V. — Clément d’Alexandrie et Origène.


Le didascalée que Pantène, stoïcien converti au christianisme, créa à Alexandrie et qui eut successivement à sa tête Clément d’Alexandrie (160-215) et Origène (185-254), est le premier essai poussé à fond pour créer un enseignement chrétien qui, par son ampleur, pût rivaliser avec celui des écoles païennes ; milieu bien éloigné de celui des gnostiques, où nous trouvons pour la première fois, des hommes très informés de la philosophie grecque et prenant vis-à-vis d’elle une position assez nette.

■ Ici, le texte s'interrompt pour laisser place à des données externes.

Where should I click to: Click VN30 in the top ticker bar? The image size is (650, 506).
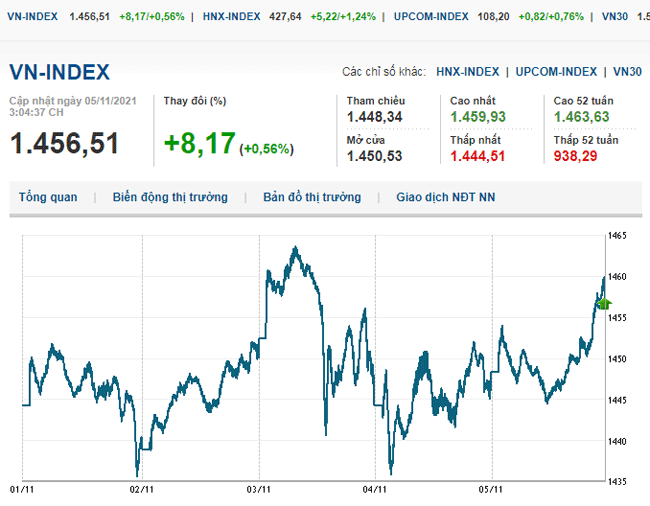617,17
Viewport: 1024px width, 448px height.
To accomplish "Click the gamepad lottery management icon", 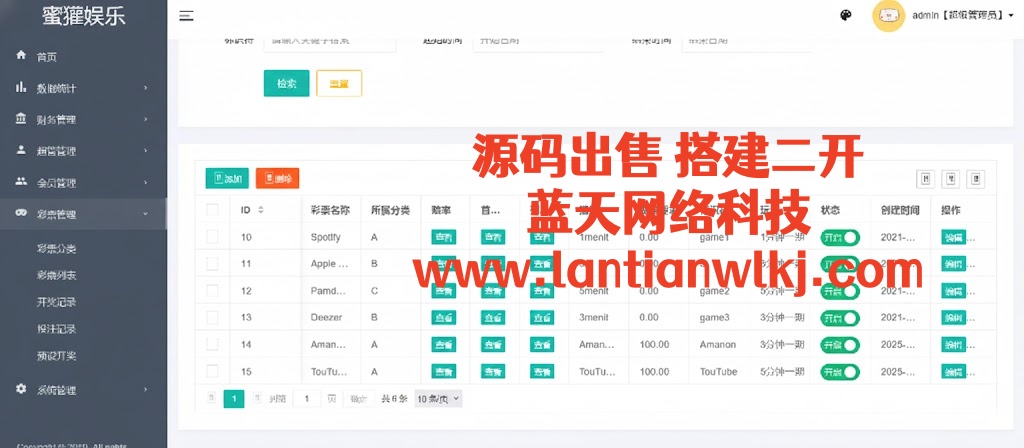I will point(21,214).
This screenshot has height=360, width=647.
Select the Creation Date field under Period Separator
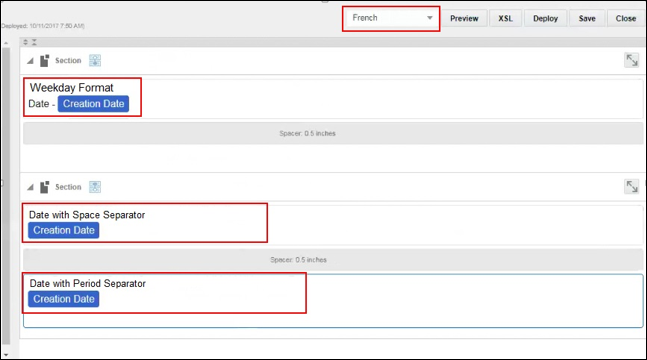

Position complexe pourtant : dans son Protreptique aux Grecs, par exemple, Clément est amené à comparer l’hellénisme et le christianisme ; il trouve dans l’hellénisme ou bien des erreurs complètes ou bien des vérités partielles timidement exprimées que seul le christianisme peut saisir dans leur ensemble. Ainsi la théologie des Grecs, considérée dans ses cultes et dans ses mystères, est erronée ou scandaleuse (chap. v et vi) ; chez les philosophes, il distingue ceux qui ont pris les éléments comme dieux, et ceux, d’un degré plus haut, qui ont attribué la divinité aux astres, au monde ou à leur âme : erreur complète qui consiste à confondre Dieu avec ses œuvres ; mais en revanche, il trouve chez le Platon du Timée qui parle du « père et du créateur de toutes choses » une trace de vérité ; de même Antisthène et Xénophon ont atteint le monothéisme, et Cléanthe le stoïcien, ainsi que les Pythagoriciens, a connu les véritables attributs de Dieu. Le christianisme ne ferait alors que consommer l’hellénisme, à peu près comme le nouveau testament convainc d’erreur l’ancien, tout en étant son accomplissement.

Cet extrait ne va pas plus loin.